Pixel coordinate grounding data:
────

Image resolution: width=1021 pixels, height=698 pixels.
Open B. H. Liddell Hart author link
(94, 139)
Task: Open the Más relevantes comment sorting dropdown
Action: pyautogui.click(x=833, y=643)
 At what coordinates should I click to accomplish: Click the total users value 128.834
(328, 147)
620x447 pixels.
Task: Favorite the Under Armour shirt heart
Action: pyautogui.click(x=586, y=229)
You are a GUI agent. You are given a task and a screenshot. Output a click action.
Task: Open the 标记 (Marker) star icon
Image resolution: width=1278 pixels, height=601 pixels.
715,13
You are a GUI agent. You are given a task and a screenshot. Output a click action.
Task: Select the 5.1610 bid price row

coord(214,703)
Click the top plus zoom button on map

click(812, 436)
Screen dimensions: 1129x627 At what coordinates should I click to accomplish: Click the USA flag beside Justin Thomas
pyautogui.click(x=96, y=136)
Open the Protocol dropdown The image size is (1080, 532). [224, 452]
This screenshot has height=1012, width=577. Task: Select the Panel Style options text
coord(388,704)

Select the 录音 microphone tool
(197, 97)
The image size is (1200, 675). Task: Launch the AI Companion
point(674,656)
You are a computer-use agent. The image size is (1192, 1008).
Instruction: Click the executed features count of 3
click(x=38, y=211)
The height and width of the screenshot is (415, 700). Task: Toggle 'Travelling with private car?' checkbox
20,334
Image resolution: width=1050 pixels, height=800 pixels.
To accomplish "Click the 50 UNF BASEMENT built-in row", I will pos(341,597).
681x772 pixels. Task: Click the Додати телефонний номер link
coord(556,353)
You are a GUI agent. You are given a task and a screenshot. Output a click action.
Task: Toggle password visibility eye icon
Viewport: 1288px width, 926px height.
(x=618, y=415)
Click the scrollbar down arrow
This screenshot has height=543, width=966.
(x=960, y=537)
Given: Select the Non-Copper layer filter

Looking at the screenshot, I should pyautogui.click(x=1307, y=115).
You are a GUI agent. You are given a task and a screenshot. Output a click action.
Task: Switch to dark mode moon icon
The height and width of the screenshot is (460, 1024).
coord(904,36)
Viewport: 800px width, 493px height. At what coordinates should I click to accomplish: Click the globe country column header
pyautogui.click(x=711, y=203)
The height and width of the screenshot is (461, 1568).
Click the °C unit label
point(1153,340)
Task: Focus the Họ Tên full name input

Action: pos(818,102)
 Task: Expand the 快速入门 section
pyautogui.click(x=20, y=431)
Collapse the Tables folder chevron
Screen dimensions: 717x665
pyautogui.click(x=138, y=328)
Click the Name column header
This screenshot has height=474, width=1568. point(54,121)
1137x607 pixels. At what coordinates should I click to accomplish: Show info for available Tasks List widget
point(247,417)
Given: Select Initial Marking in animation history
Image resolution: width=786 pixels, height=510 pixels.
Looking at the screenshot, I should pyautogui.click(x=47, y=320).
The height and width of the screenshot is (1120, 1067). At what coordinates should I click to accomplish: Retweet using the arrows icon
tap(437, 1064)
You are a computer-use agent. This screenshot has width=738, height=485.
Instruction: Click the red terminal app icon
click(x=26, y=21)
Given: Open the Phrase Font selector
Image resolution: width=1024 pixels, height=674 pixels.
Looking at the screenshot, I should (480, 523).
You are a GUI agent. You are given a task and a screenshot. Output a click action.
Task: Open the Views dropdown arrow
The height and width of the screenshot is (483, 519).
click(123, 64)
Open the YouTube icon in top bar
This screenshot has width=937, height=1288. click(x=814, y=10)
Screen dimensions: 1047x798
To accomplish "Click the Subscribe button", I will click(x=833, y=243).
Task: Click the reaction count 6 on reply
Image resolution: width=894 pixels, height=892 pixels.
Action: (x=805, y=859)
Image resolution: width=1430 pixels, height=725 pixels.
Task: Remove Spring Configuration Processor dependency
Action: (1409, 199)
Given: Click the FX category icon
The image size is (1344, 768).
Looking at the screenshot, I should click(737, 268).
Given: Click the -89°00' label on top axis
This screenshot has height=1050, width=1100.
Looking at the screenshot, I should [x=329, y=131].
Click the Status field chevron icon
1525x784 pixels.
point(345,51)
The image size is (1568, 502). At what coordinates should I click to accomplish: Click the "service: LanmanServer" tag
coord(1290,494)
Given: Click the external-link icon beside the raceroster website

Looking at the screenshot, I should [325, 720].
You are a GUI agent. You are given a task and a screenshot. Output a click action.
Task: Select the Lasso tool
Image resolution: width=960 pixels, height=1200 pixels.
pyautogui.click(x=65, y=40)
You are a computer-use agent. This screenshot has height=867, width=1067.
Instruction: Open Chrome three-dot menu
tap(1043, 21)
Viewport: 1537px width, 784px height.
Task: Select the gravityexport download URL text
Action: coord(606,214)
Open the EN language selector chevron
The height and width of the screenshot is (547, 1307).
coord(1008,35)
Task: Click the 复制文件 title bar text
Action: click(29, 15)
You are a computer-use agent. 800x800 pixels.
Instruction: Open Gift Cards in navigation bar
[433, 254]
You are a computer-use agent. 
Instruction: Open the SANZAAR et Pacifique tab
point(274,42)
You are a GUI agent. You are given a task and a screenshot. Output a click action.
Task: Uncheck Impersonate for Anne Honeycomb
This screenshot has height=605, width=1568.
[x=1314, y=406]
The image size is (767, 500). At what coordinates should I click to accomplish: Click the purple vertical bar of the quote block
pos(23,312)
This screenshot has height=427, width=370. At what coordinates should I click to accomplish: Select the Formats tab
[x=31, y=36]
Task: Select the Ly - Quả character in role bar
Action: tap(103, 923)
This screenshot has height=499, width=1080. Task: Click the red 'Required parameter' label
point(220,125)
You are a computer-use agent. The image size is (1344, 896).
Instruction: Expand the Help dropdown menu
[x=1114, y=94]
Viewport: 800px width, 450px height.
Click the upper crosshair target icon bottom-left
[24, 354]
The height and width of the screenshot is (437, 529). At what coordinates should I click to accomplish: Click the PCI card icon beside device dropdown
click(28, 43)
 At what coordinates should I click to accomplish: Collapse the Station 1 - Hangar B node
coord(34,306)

────

| Problem statement |
Extract exactly and only the lines above from the line containing "Given: Open the Phrase Font selector" through the line containing "Task: Open the Views dropdown arrow", both end lines included.

| Your solution |
Given: Open the Phrase Font selector
Image resolution: width=1024 pixels, height=674 pixels.
Looking at the screenshot, I should (480, 523).
You are a GUI agent. You are given a task and a screenshot. Output a click action.
Task: Open the Views dropdown arrow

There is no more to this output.